The origins of hypertrophic cardiomyopathy-causing mutations in two South African subpopulations: A unique profile of both independent and founder events

Moolman-Smook J.C. ; De Lange W.J. ; Bruwer E.C.D. ; Brink P.A. ; Corfield V.A. (1999)


Hypertrophic cardiomyopathy (HCM) is an autosomal dominantly inherited disease of the cardiac sarcomere, caused by numerous mutations in genes encoding protein components of this structure. Mutation carriers are at risk of sudden cardiac death, mostly as adolescents or young adults. The reproductive disadvantage incurred may explain both the global occurrence of diverse independent HCM-associated mutations and the rare reports of founder effects within populations.

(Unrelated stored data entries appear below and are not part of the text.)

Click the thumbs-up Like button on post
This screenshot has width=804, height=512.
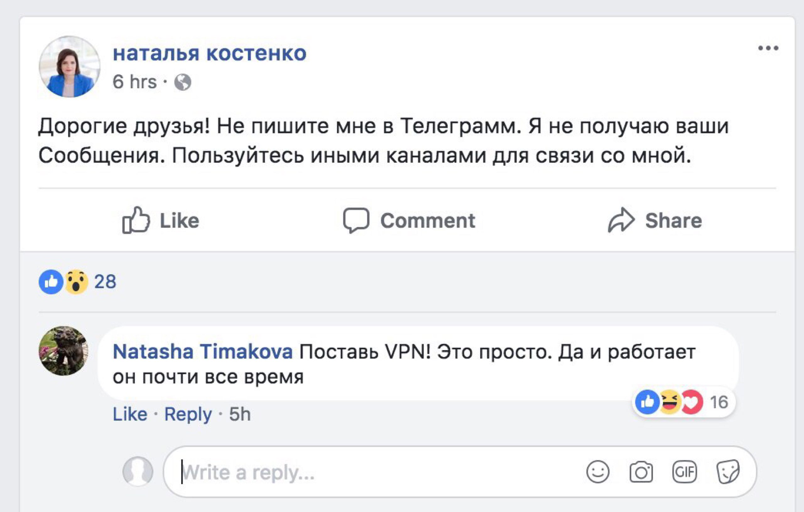click(x=161, y=220)
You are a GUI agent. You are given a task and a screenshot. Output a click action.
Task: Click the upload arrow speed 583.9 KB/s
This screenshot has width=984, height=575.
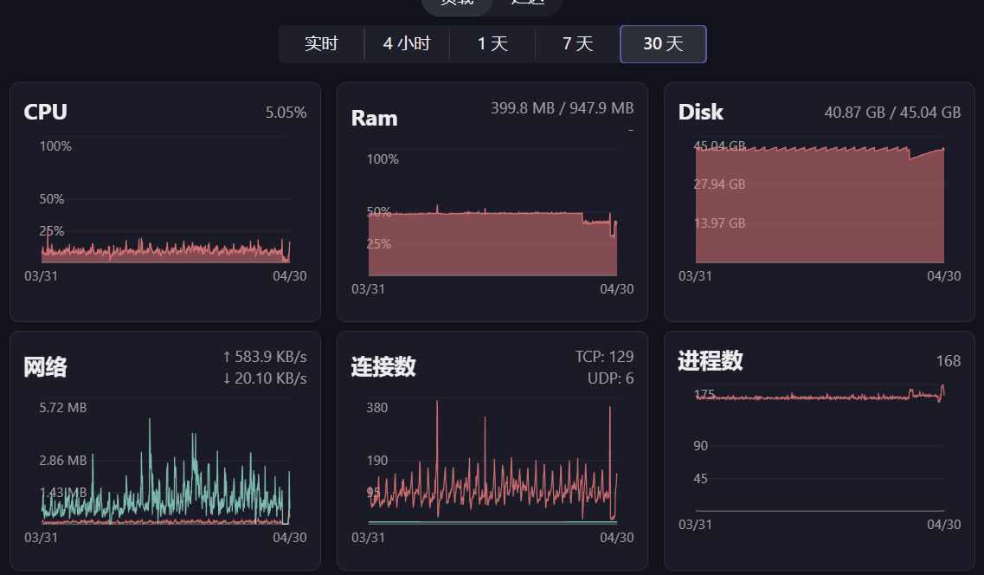pyautogui.click(x=265, y=357)
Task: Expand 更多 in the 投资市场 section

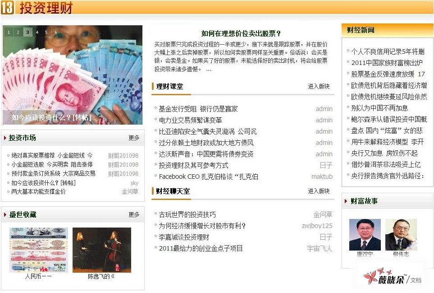Action: point(134,138)
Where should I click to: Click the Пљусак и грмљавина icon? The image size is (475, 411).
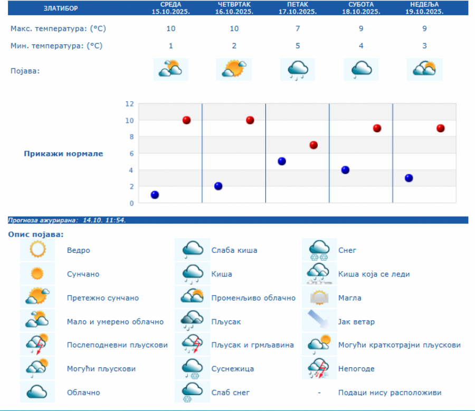193,345
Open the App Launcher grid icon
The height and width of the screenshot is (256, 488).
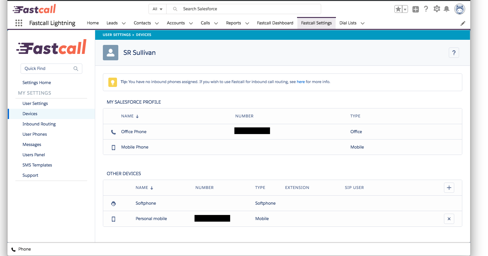19,23
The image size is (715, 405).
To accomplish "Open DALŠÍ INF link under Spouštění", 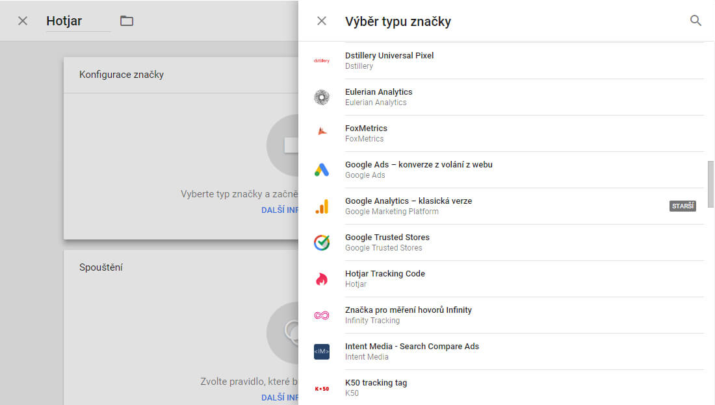I will click(x=280, y=398).
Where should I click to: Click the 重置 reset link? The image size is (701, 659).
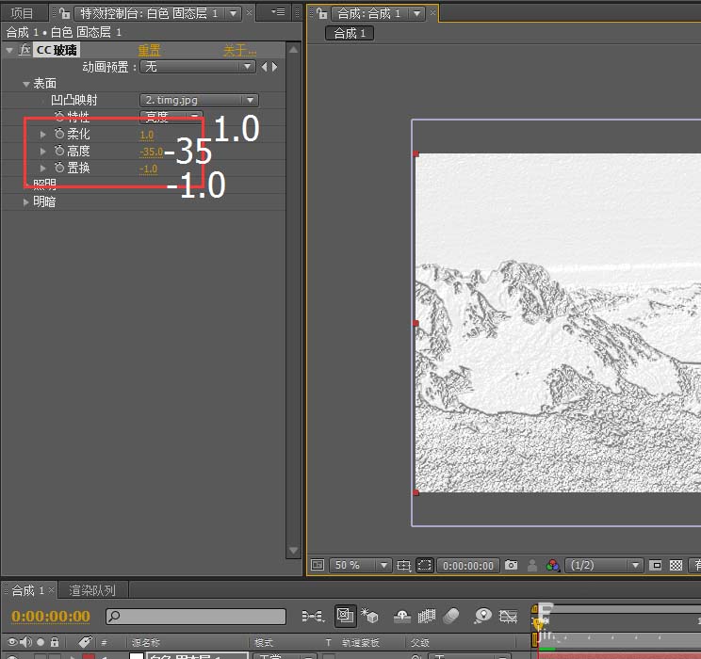click(x=149, y=50)
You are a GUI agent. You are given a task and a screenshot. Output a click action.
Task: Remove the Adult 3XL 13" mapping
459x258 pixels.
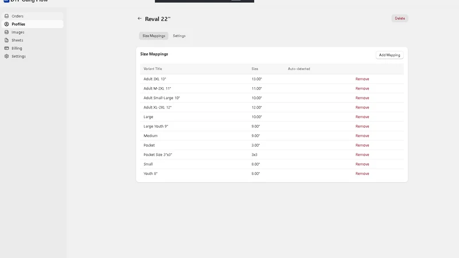[x=362, y=79]
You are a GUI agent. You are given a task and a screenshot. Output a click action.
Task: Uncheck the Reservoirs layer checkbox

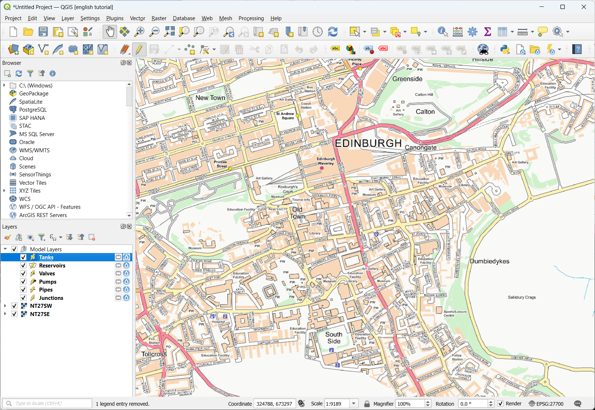[x=23, y=265]
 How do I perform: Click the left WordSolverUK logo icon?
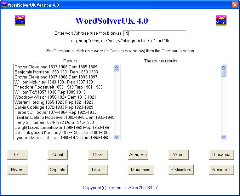(x=20, y=20)
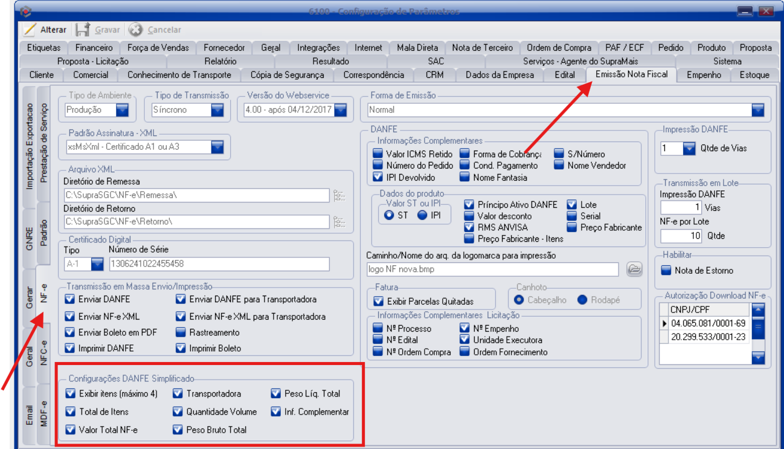784x449 pixels.
Task: Expand the Tipo de Ambiente dropdown
Action: [x=123, y=110]
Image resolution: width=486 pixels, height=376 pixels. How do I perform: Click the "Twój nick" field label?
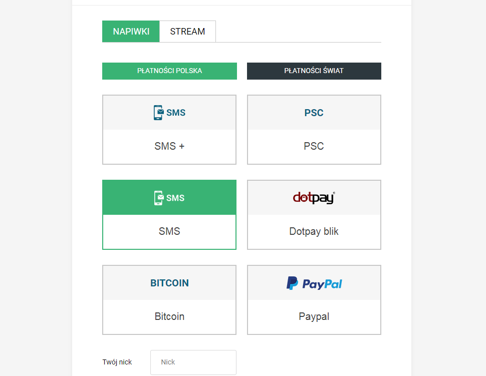click(x=117, y=362)
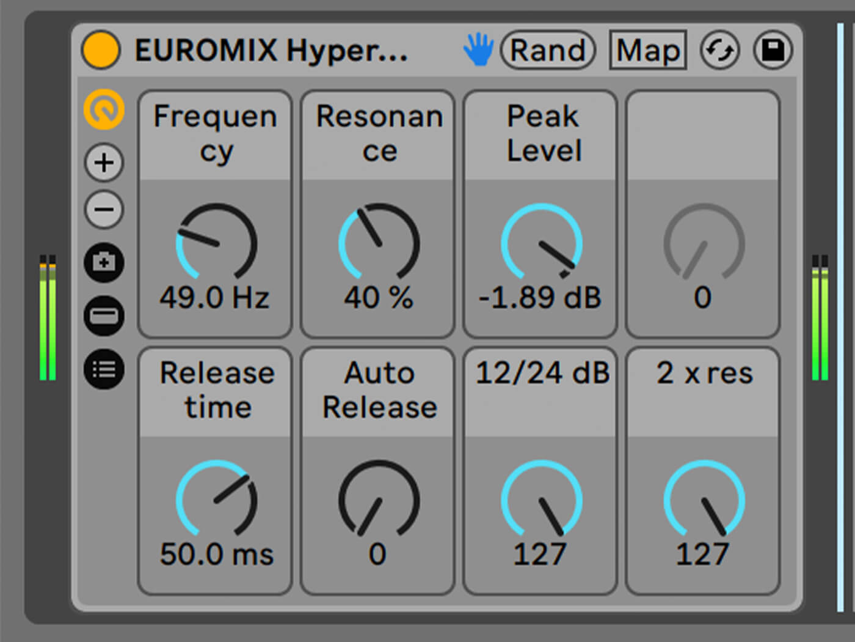
Task: Click the Show Chain List icon
Action: point(104,369)
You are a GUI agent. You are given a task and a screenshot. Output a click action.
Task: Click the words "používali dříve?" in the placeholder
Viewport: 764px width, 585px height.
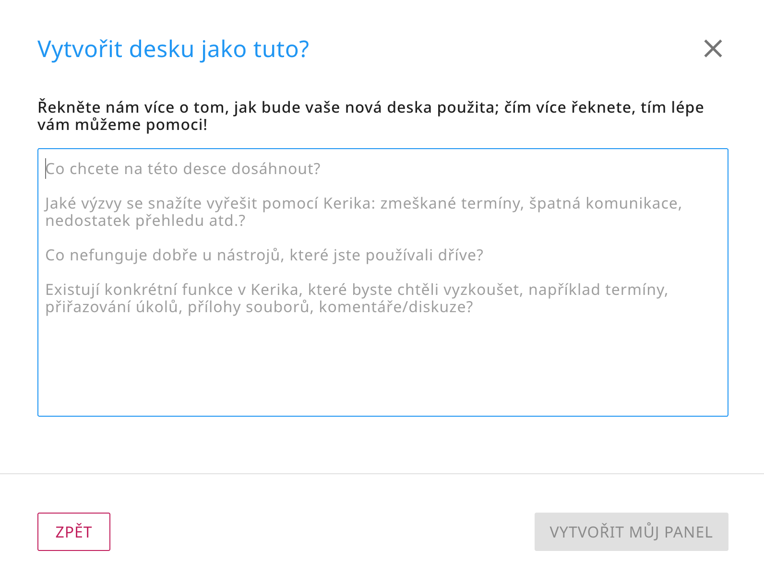tap(424, 255)
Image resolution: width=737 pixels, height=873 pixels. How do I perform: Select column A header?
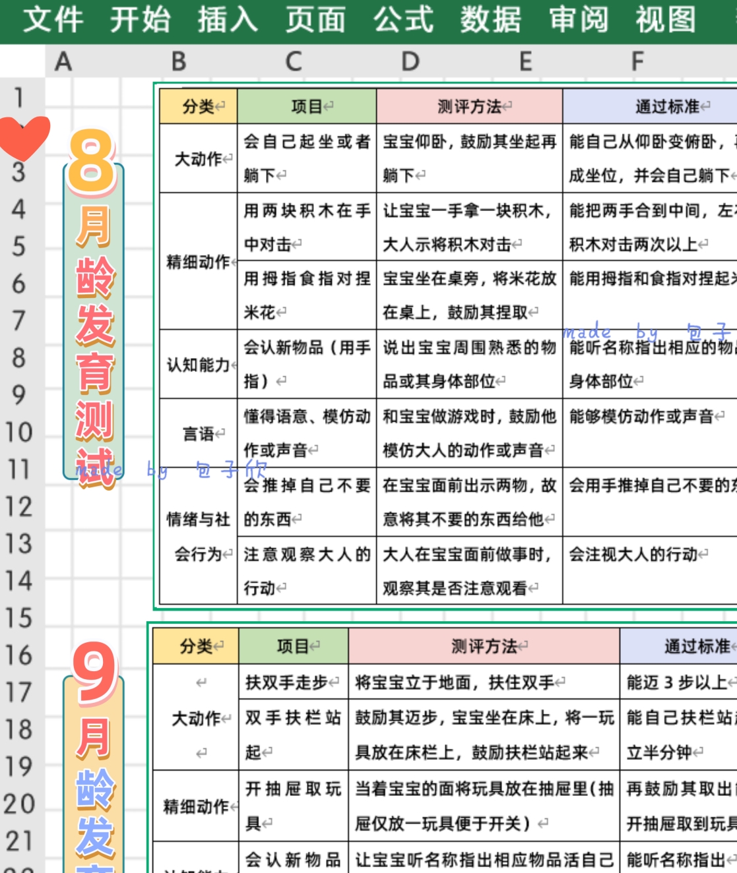(x=63, y=62)
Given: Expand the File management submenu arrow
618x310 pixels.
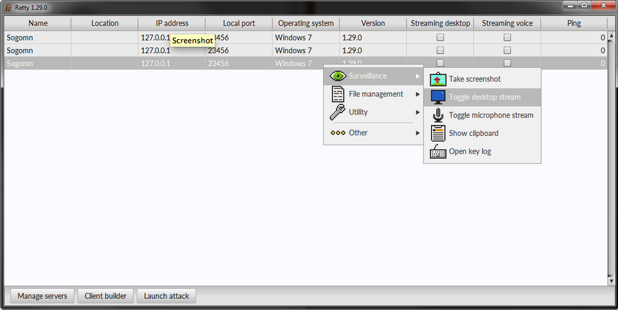Looking at the screenshot, I should 417,94.
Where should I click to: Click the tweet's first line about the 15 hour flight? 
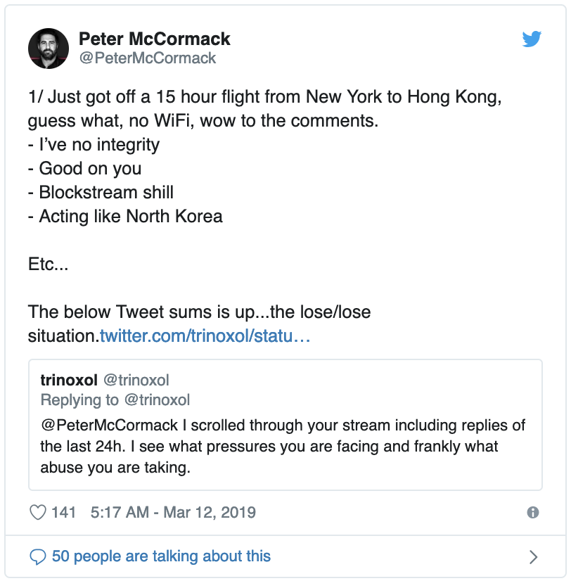pyautogui.click(x=264, y=96)
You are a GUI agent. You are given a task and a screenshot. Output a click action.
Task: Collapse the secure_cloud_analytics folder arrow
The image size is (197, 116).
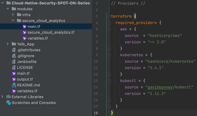pos(13,21)
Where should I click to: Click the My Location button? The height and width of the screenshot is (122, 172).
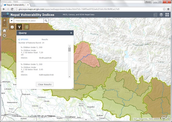(4, 35)
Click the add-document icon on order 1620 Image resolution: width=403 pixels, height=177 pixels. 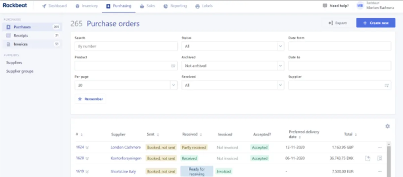point(368,158)
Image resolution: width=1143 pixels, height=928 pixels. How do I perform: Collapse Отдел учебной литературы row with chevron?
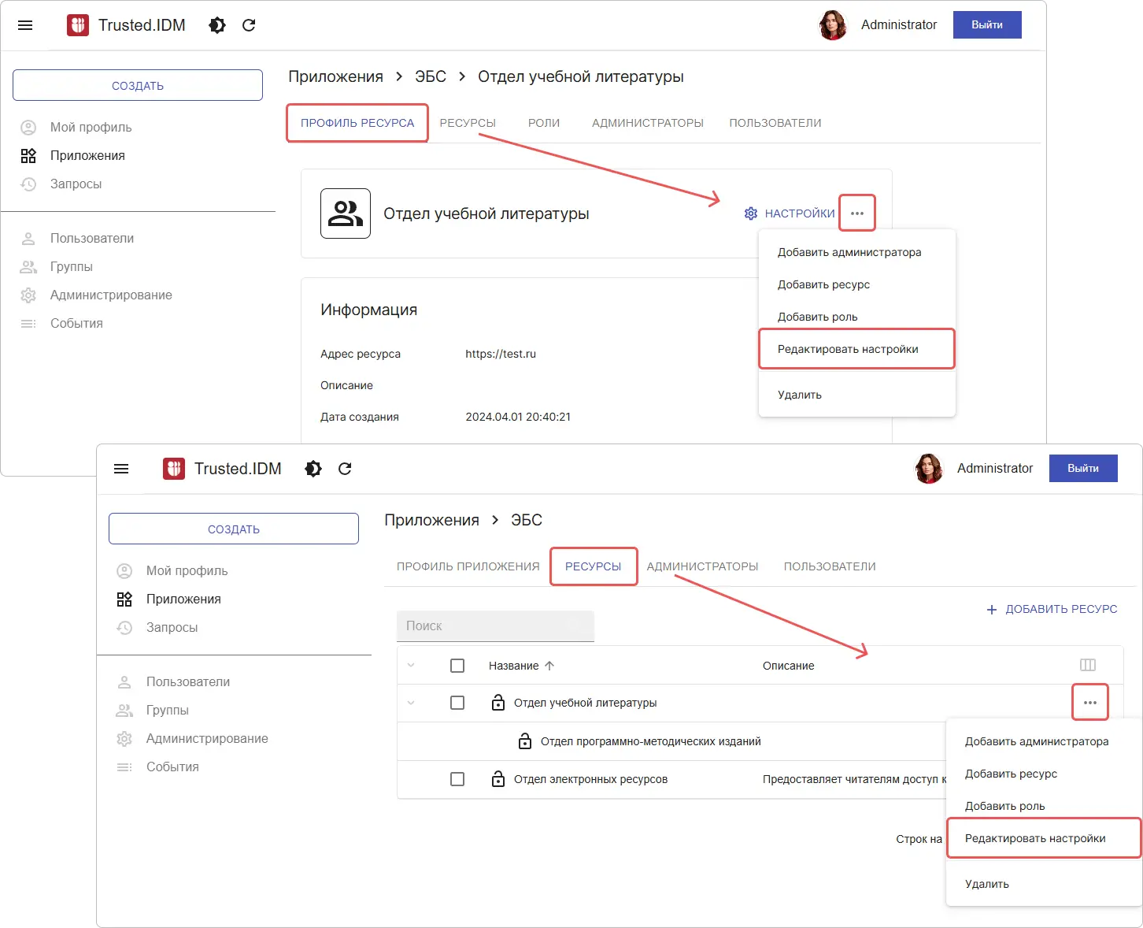411,703
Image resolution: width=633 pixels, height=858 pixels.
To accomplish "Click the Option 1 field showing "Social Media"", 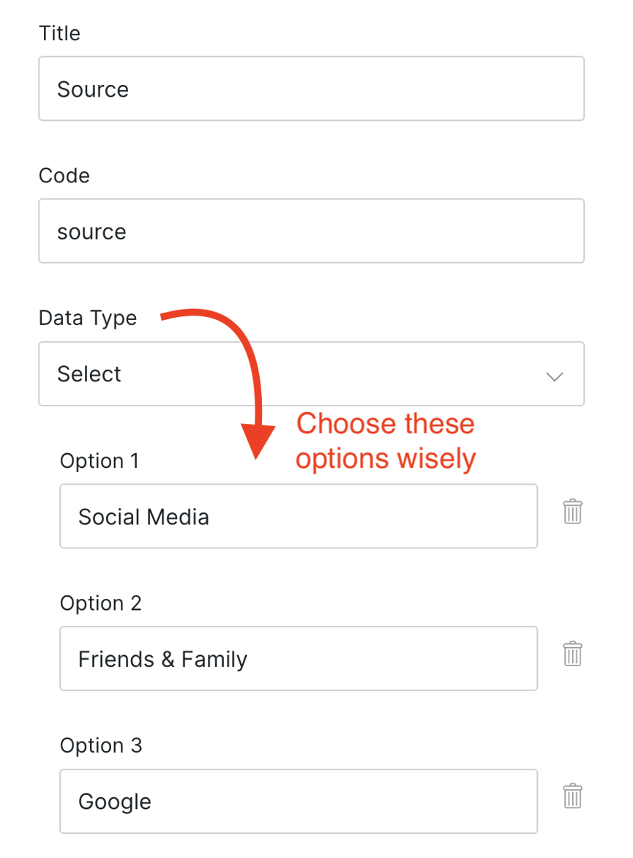I will 299,516.
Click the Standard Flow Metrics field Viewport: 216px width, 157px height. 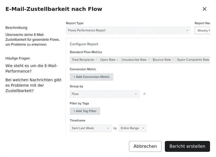pyautogui.click(x=140, y=60)
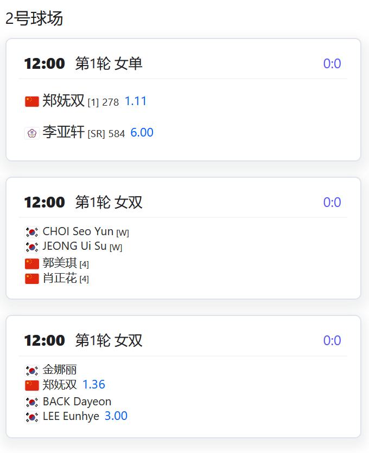Click Korean flag next to 金娜丽
Screen dimensions: 369x453
(x=32, y=371)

We have investigated whether this holds true for two south African subpopulations, one of mixed ancestry and one of northern- European descent. Previously, we had detected three novel mutations - Ala797Thr in the β-myosin heavy-chain gene (βMHC), Arg92Trp in the cardiac troponin T gene (cTnT), and Arg645His in the myosin-binding protein C gene (MyBPC) - and two documented βMHC mutations (Arg403Trp and Arg249Gln). Here we report three additional novel mutations - Gln499Lys in βMHC and Va1896Met and Δc756 in MyBPC - and the documented βMHC Arg719Gln mutation. Seven of the nine HCM-causing mutations arose independently; no conclusions can be drawn for the remaining two. However, the βMHC Arg403Trp and Ala797Thr and cTnT Arg92Trp mutations were detected in another one, eight, and four probands, respectively, and haplotype analysis in families carrying these recurring mutations inferred their origin from three common ancestors. The milder phenotype of the βMHC mutations may account for the presence of these founder effects, whereas population dynamics alone may have overridden the reproductive disadvantage incurred by the more lethal, cTnT Arg92Trp mutation.